Aronsakda Ses, a junior researcher at Future Forum specialising in urban planning, told CamboJA that expanding access to an existing green space like the French Embassy Park would improve life for city residents.
“If the French Embassy can be convinced to be open more often, then we will see the more human sided benefits come into play…” Ses said. “Let’s not underestimate the importance of the social interaction enabled by public spaces. It can help bring people together, create more trust among citizens, and lead to a more cohesive society.”
Ses pointed out that the French Embassy Park already brings benefits to the city even without visitors, such as reducing urban heat, filtering air pollution and absorbing rain water. According to a 2020 study on land surface temperatures in Phnom Penh by Gulam Mohiuddin with IT for Forest, the areas around Wat Phnom and the French Embassy Parks were notably cooler when examined with thermal remote sensors.

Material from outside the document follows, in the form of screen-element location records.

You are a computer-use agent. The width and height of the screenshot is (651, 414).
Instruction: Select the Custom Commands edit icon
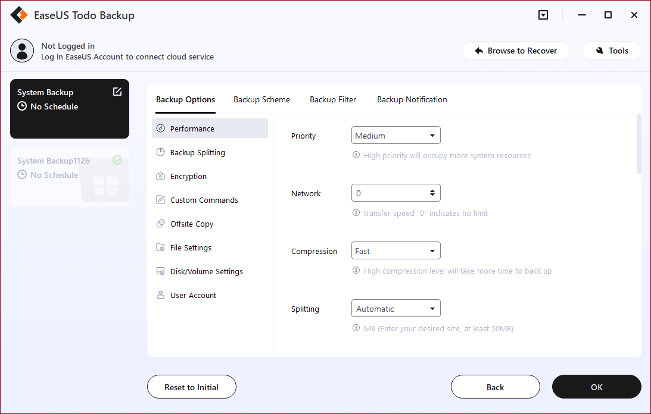(160, 200)
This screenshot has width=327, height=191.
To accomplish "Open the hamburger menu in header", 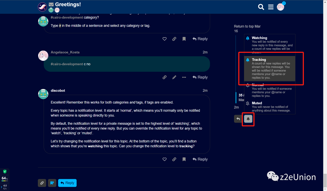I will [x=271, y=7].
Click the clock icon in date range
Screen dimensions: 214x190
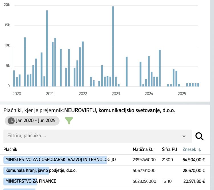(x=11, y=121)
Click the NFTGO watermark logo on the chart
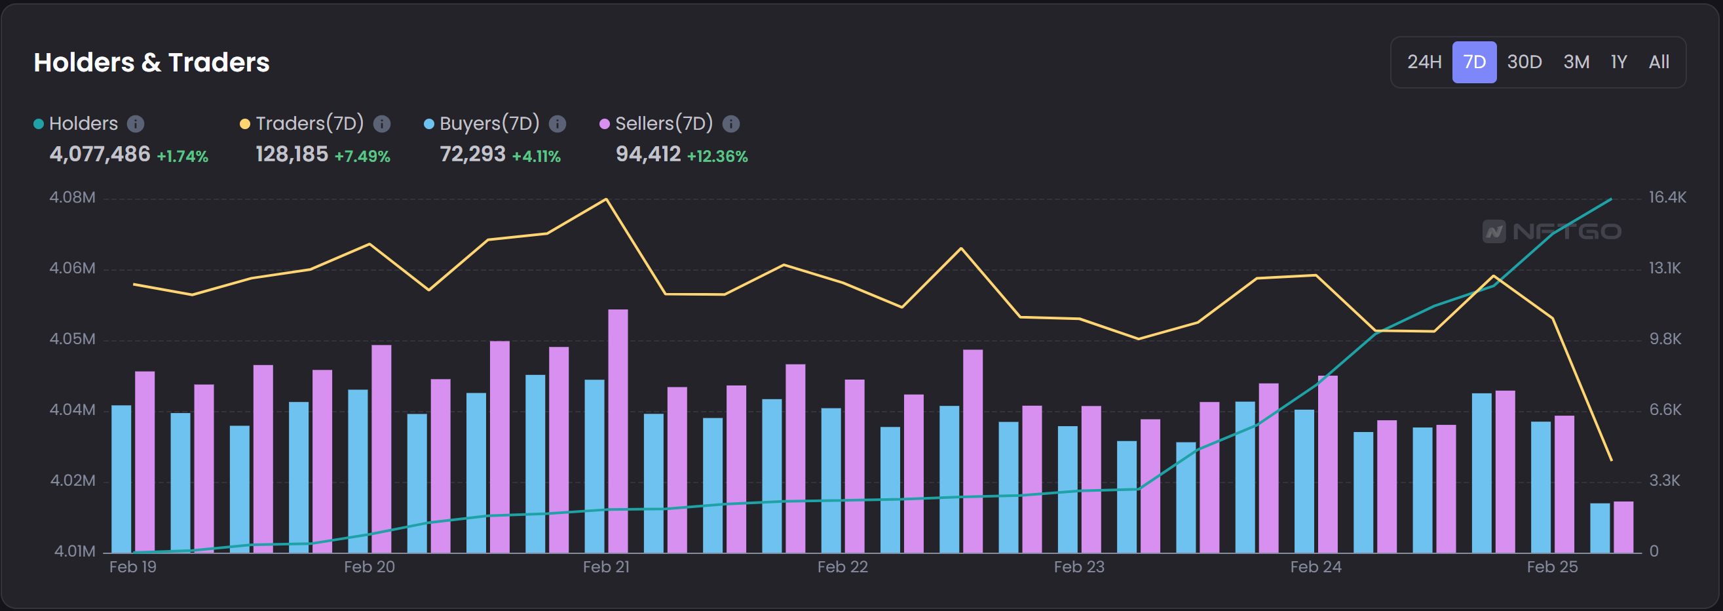 click(x=1562, y=231)
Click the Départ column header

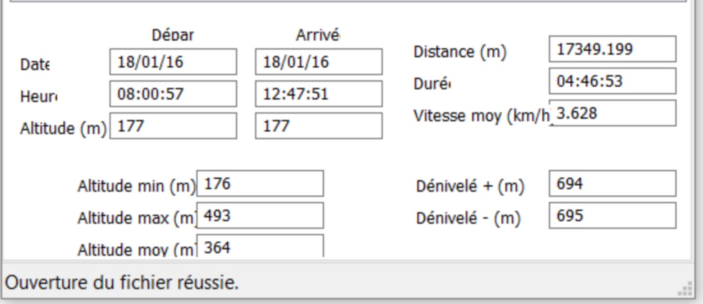click(172, 35)
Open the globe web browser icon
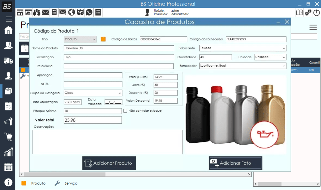Screen dimensions: 321x190 71,12
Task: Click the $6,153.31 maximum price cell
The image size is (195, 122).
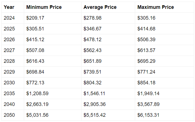Action: [x=165, y=115]
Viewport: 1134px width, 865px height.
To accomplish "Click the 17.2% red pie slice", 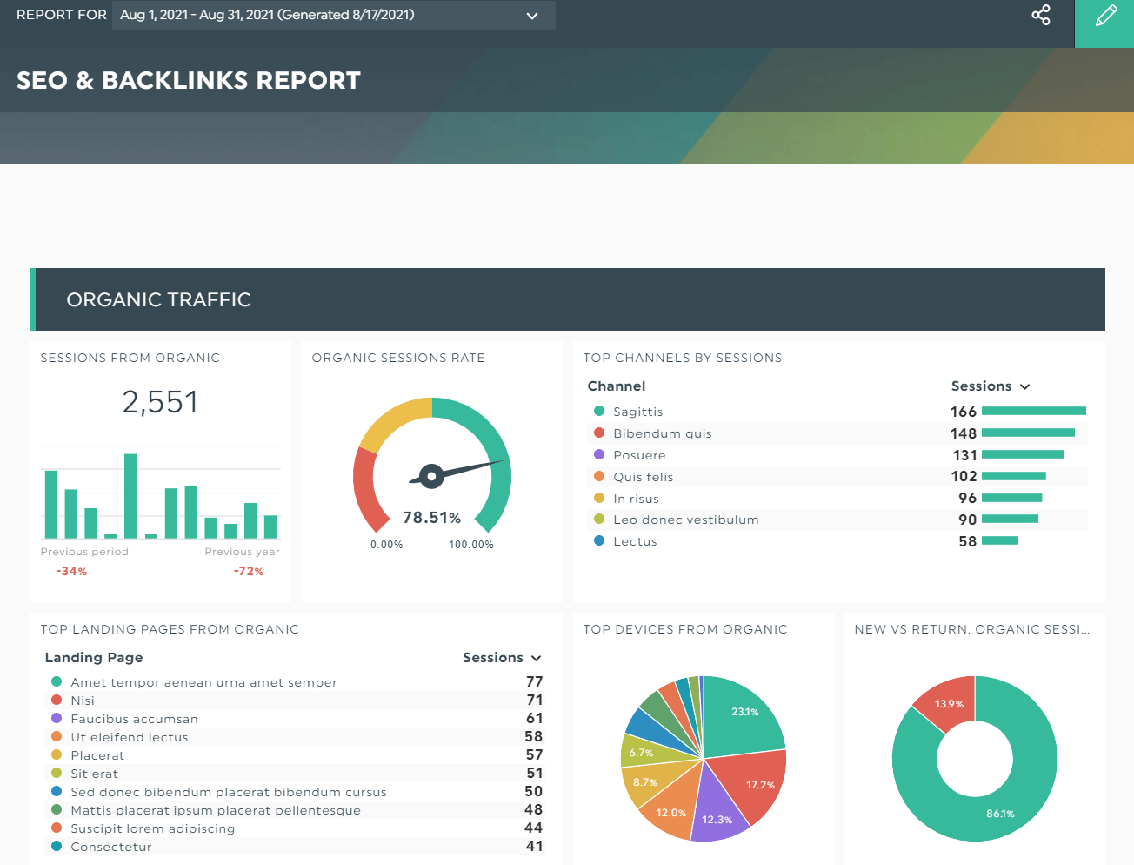I will [753, 786].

“If it were to be open to the public, then more direct benefits can be enjoyed by the public, a gathering point for social and cultural activities, economic activities, etc,” Ses told CamboJA.

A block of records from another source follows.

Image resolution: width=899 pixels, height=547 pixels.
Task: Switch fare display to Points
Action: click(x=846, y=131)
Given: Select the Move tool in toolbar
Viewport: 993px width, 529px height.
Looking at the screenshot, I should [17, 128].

“We do it [let people into the park] as often as we can,” said Pinta, the French Embassy official, noting that there were many security and logistical hurdles every time they had an open day. When CamboJA reporters were invited to walk around the grounds, an armed security officer accompanied them.

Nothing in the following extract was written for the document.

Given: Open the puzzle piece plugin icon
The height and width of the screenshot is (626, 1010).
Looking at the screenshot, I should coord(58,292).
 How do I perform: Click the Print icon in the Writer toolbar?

“We can’t cut it [the embassy] to pieces,” said Pinta, regarding separating the park from the embassy with a fence. While the southern gate of the compound goes directly into the park, bypassing diplomatic buildings, Pinta said it would not be possible for the park to be separated from the embassy due to security concerns and international laws and declined to elaborate further, saying it was a “non-issue.”
Former Indian ambassador to Germany, Professor Kishan Rana, author of The Contemporary Embassy: Paths to Diplomatic Excellence, and several other books about diplomatic protocol, said he believed that it was entirely possible for the embassy to open the park more regularly.
“My impression is that if a country wants to hand over embassy property, and return it to the host country, it can do so. Equally, it can open up that garden to the public,” Rana said in an emailed statement, while acknowledging embassy safety concerns.
Most embassies around the world strictly limit access, and many with large compounds in Phnom Penh do not have open public access at all. The Russian Embassy in Phnom Penh also features a large green area completely off-limits to the public, albeit surrounded by embassy buildings. (CamboJA was unable to reach the Russian Embassy).
But elsewhere, some embassies do have green spaces regularly open to the public: the Canadian Embassy in Tokyo allows the public to take unsupervised tours of its gardens and other facilities, and in 2010 the Japanese Embassy in London opened its doors for visitors to its zen garden on weekdays through the Summer months. (Both require ID cards to enter).
Noting that Cambodia was a French protectorate from 1863 to 1953, Rana also argues that “it is immoral for a departing colonial power to retain for itself, special positions of privilege, in terms of property or other historical assets…”
Up until Cambodia’s independence, the French government’s High Commissioner and staff resided in a specially constructed hotel whose construction was at least partly funded by colonial taxes on the Indochinese population.
After France agreed to withdraw, the Cambodian government asked for this property back, and an agreement was made in which the French vacated the hotel in exchange for the piece of land where its embassy sits today. The former High Commissioner’s hotel, located next to Wat Phnom, is now used by the Council for Development of Cambodia.
For some city residents, like 23-year-old university student Kim Heang, the park’s brief public openings are a treat but also a reminder of what is often missing from daily life. Heang, who has only seen the park in pictures and videos, said she is determined to visit on Saturday, but wishes she could have the chance to go more often.
“I hope that one day, if the French Embassy is open to the public, it will be a good thing because this is a natural area in the city,” she said.